2. Every company shall notify the particulars of such trading to the stock exchange on which the securities are listed within two trading days of receipt of the disclosure or from becoming aware of such information.
Explanation: It is clarified for the avoidance of doubts that the disclosure of the incremental transactions after any disclosure under this sub-regulation, shall be made when the transactions effected after the prior disclosure cross the threshold specified in clause (a) of sub-regulation (2).

3. The above disclosures shall be made in such form and such manner as may be specified by the Board from time to time.

(c) Code of Fair Disclosure (Regulation 8)
1. The board of directors of every company, whose securities are listed on a stock exchange, shall formulate and publish on its official website, a code of practices and procedures for fair disclosure of unpublished price sensitive information that it would follow in order to adhere to each of the principles set out in Schedule A to these regulations, without diluting the provisions of these regulations in any manner.

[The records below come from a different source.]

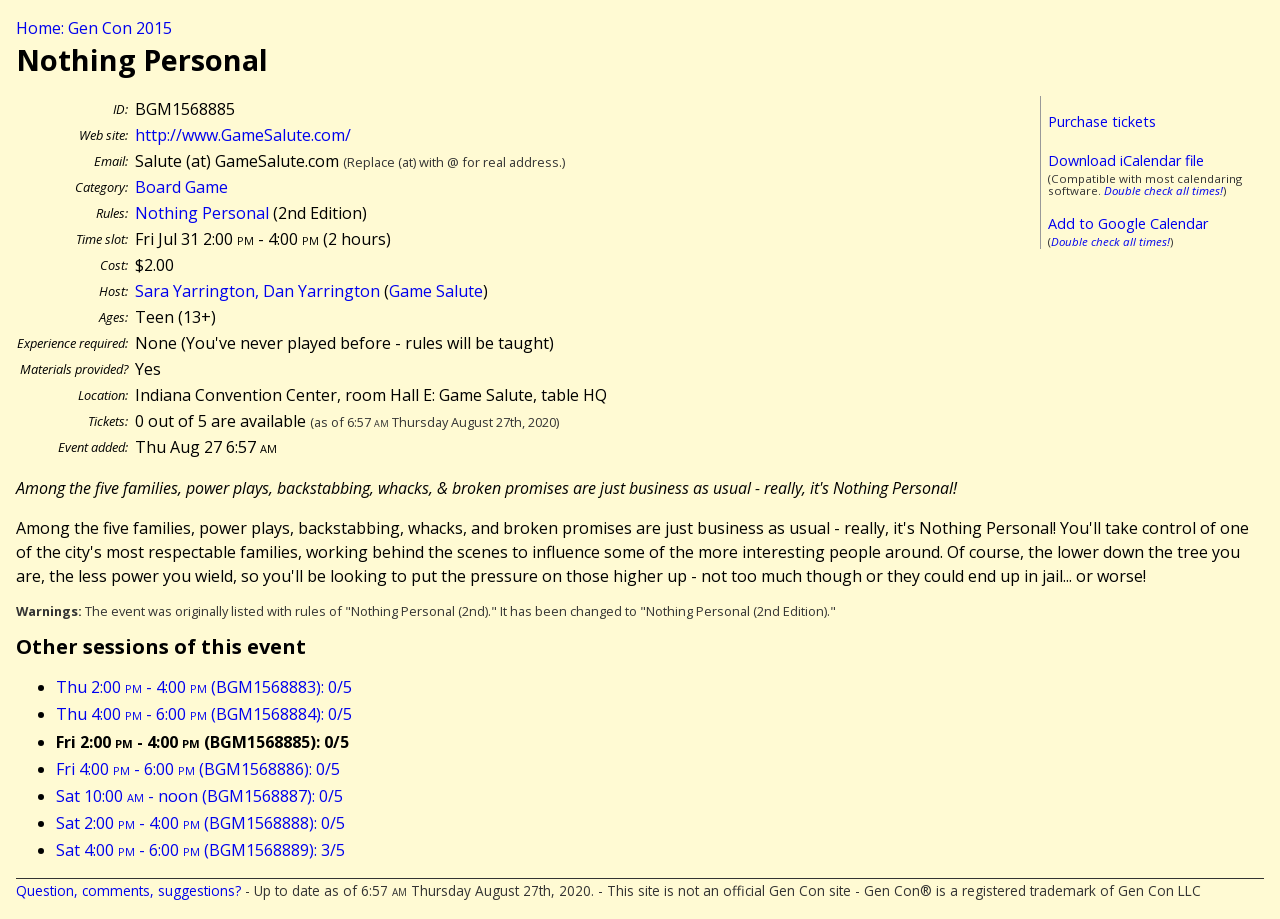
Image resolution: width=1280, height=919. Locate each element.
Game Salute (436, 291)
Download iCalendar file (1126, 160)
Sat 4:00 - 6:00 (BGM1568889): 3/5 (200, 850)
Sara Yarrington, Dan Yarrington (257, 291)
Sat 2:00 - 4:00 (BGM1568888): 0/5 (200, 823)
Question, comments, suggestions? (128, 890)
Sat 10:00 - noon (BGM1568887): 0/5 (199, 796)
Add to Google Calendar (1128, 223)
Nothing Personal (202, 213)
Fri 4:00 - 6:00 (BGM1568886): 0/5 (198, 769)
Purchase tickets (1102, 121)
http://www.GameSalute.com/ (243, 135)
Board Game (181, 187)
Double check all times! (1163, 190)
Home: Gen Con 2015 (94, 28)
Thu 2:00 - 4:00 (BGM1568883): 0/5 (204, 687)
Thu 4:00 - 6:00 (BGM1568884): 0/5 (204, 714)
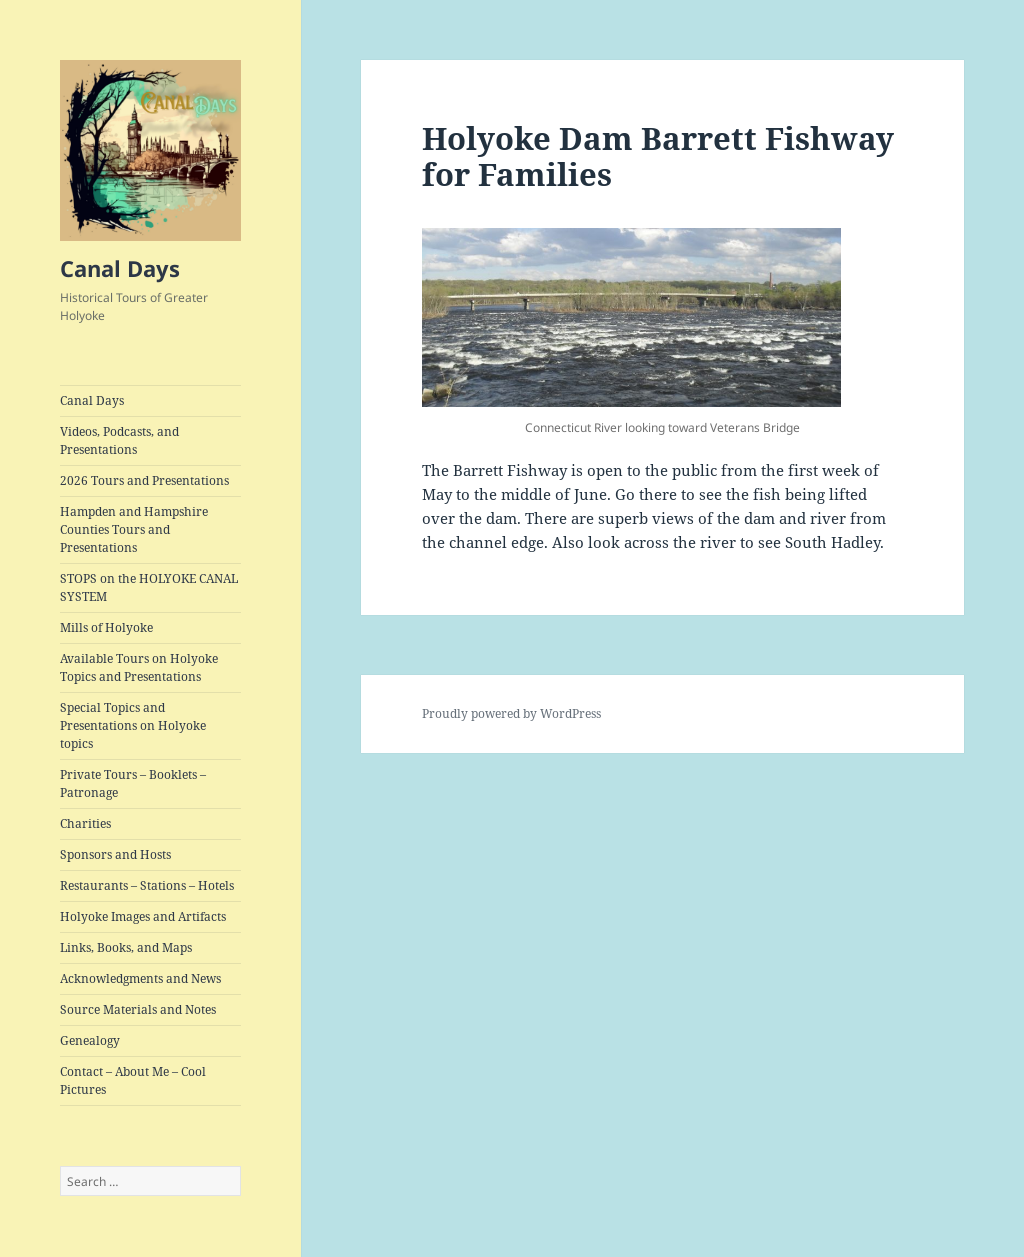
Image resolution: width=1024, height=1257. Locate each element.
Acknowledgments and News (140, 978)
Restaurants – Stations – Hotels (147, 885)
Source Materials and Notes (138, 1009)
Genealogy (90, 1040)
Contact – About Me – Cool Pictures (133, 1080)
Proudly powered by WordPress (511, 713)
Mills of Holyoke (106, 627)
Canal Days (120, 268)
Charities (85, 823)
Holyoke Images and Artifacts (143, 916)
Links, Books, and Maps (126, 947)
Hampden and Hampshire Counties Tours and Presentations (134, 529)
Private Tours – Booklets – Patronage (133, 783)
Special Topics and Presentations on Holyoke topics (133, 725)
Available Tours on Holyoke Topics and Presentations (139, 667)
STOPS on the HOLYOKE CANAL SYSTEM (149, 587)
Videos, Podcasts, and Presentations (119, 440)
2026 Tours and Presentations (144, 480)
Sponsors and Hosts (115, 854)
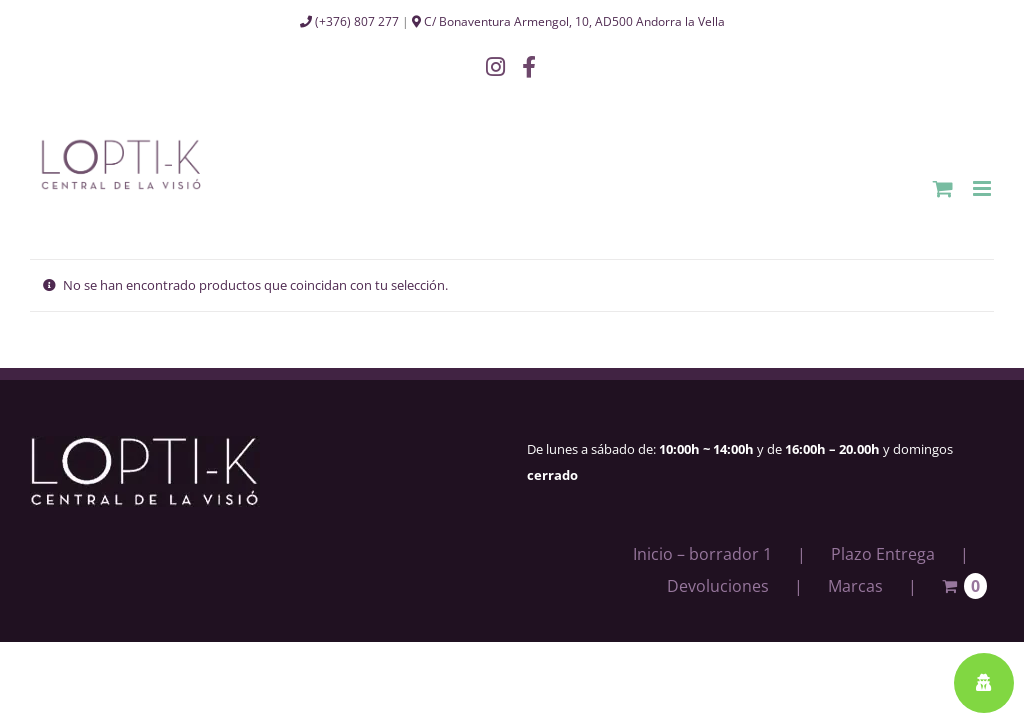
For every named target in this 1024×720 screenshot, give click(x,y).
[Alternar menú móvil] (983, 188)
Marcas (855, 586)
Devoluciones (718, 586)
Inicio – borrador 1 (702, 554)
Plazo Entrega (883, 554)
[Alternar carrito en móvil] (943, 188)
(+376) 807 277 (349, 21)
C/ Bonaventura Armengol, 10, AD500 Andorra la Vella (568, 21)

This provision intends to require every company whose securities are listed on stock exchanges to formulate a stated framework and policy for fair disclosure of events and occurrences that could impact price discovery in the market for its securities. Principles such as, equality of access to information, publication of policies such as those on dividend, inorganic growth pursuits, calls and meetings with analysts, publication of transcripts of such calls and meetings, and the like are set out in the schedule.

2. Every such code of practices and procedures for fair disclosure of unpublished price sensitive information and every amendment thereto shall be promptly intimated to the stock exchanges where the securities are listed.
This provision is aimed at requiring transparent disclosure of the policy formulated in sub-regulation (1).

Corporate Policies and Disclosures - CS Professional Study Material

Corporate Policies and Disclosures Notes

The key policies required for companies under the Companies Act, 2013 include:

  • Corporate Social Responsibility Policy
  • Risk Management Policy
  • Vigil Mechanism Policy
  • Nomination and Remuneration policy

Policies under the SEBI (LODR), Regulations, 2015

  • Risk Policy
  • Policy for Preservation of Documents
  • Archival Policy
  • Policy for Determining ‘Material’ Subsidiary
  • Policy on Materiality of Related Party Transactions
  • Policy for determination of materiality of events
  • Whistle Blower Policy
  • Policy Relating to the Remuneration of Directors, KMPs & Other Employees
  • Policy on Diversity of Board
  • Dividend Distribution Policy

Policies under other Laws and Voluntary Policies

  • Insider Trading Policy
  • Policy for prevention of sexual harassment at workplace
  • Voluntary Policies

CSR
Corporate social responsibility (CSR) is a self-regulating business model that helps a company be socially accountable – to itself, its stakeholders, and the public.